[Document passage]
-*-

Well right now, in my opinion, television is the best it’s ever been.

PIKE:  Absolutely.

There are so many amazing roles and so many amazing characters.

PIKE:  But the time frame scares me, the pressure on the speed at which you shoot—not the time frame, not the commitment, but the amount of stuff to be covered in a day.  With a film like Gone Girl we had the luxury of—because David pares his crew down so much, we had the luxury of an action movie schedule for a drama.  We had length of time to play, and obviously in this movie Peter made sure that we had all the time we needed to go where we needed to go, and I really value that.  That’s the only thing that always—I’m sure you get into it.  I did a foray into some British television a couple of years ago, because there was a writer who wrote Made in Dagenham, which is a film I did and I just loved saying his words, I loved his writing so much.  And he did an adaptation of a D.H. Lawrence novel for British TV, which I wanted to do.  But the speed at which we had to go and the amount of material to cover in a day was so daunting.

What was the experience of working with David Fincher like?  Did you relish doing the 50 takes?

PIKE:  You can guess from my answer about the television.  I sort of relish that, I crave working in that kind of way.  I’ve been on stage plenty of times and one of the things about being a stage actress is you have a 3-month run to revisit the story nightly and play it again.  So, I never felt frustrated and I felt that it was amazingly liberating.  I never left set with the feeling that is the habitual feeling that, you usually think, “Why didn’t I think about doing it that way?”  I never had that feeling because you’ve kind of tried it, you’ve done it, and you’ve really mined it.

-*-

[Activity]
Answer these from the interview:
(a) In which film did the cast have "an action movie schedule for a drama"?
(b) What film had the writer of the D.H. Lawrence adaptation also written?
(c) How long a run does Pike say a stage actress has to revisit the story nightly?
The items after this interview are separate material.

[Stored entries]
-*-

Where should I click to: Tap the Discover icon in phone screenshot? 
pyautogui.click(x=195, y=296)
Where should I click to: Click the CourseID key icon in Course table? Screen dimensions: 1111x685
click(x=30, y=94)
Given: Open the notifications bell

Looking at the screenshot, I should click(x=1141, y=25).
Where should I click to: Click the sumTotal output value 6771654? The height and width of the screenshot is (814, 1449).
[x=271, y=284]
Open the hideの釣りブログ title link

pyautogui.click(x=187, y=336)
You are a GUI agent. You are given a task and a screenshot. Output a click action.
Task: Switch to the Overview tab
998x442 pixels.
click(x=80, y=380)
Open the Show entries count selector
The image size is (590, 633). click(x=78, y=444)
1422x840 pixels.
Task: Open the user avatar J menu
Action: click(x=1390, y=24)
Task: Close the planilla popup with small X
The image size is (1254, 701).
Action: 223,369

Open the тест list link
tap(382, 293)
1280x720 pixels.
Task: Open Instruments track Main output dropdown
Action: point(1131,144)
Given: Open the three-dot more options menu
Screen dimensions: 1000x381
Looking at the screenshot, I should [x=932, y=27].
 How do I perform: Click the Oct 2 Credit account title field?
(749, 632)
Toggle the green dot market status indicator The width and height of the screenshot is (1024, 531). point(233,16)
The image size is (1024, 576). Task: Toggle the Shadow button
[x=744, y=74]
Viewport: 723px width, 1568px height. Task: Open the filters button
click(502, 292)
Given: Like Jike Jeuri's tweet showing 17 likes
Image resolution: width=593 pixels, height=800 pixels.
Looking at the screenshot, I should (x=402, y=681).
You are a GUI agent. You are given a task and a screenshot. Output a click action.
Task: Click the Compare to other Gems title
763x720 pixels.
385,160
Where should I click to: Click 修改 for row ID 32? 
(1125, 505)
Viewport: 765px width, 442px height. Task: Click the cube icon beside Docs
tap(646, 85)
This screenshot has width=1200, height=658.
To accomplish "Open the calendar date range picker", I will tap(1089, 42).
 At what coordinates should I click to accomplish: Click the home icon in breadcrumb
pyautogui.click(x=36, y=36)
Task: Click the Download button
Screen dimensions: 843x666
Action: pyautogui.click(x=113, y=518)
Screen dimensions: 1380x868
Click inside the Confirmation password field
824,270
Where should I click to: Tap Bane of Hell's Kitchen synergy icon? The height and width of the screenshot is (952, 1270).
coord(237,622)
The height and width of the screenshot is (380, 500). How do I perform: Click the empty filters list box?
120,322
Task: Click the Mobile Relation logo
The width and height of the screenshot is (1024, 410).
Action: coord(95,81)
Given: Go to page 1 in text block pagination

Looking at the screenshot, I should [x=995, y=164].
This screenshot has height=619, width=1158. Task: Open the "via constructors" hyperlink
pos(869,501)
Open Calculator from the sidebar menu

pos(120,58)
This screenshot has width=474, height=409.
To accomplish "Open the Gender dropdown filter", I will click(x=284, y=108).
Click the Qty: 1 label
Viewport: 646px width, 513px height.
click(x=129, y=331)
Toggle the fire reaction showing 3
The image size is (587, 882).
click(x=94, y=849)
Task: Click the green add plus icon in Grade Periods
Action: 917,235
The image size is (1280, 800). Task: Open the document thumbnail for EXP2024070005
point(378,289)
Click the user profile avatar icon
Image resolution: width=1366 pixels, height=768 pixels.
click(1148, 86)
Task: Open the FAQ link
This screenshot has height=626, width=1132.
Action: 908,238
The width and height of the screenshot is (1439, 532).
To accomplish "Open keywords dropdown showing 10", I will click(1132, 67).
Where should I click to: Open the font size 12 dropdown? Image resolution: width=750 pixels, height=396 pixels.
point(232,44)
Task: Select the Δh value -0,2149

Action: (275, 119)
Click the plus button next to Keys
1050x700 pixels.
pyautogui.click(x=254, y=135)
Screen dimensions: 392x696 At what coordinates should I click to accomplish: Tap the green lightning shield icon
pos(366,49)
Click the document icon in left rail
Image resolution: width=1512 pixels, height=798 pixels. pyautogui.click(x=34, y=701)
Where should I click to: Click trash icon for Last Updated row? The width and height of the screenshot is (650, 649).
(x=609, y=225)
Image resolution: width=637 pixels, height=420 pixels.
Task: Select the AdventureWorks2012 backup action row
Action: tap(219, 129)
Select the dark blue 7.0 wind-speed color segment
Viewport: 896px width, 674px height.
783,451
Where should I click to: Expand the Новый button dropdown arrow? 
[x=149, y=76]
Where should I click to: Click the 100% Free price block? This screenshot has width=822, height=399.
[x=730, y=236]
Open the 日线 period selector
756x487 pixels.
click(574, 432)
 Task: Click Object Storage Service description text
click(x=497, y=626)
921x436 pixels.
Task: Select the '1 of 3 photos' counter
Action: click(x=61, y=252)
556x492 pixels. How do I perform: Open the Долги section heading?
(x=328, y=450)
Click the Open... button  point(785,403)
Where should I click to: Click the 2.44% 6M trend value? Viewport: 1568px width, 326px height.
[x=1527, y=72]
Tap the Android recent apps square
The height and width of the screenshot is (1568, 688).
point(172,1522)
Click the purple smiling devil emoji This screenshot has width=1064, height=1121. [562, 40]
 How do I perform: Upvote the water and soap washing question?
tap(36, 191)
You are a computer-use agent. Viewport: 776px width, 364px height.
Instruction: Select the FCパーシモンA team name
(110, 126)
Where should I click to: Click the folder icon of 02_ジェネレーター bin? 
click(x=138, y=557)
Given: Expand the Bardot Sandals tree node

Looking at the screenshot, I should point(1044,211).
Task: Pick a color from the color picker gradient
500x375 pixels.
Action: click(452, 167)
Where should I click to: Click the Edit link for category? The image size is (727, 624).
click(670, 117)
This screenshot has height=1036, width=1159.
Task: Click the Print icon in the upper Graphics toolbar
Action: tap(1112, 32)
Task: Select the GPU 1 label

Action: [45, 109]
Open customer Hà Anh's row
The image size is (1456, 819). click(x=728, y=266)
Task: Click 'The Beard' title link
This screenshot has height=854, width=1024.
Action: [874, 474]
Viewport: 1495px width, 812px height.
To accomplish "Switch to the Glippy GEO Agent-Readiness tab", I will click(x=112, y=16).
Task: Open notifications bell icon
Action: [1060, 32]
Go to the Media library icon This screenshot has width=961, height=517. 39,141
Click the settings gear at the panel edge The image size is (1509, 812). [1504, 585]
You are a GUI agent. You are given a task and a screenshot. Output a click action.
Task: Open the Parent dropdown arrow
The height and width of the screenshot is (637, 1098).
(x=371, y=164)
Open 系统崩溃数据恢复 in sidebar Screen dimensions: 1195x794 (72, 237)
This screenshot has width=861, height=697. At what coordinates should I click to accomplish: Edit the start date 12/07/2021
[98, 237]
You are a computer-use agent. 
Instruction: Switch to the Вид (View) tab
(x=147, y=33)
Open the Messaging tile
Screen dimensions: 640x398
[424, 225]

-*-

[Expected answer]
(a) Gone Girl
(b) Made in Dagenham
(c) A 3-month run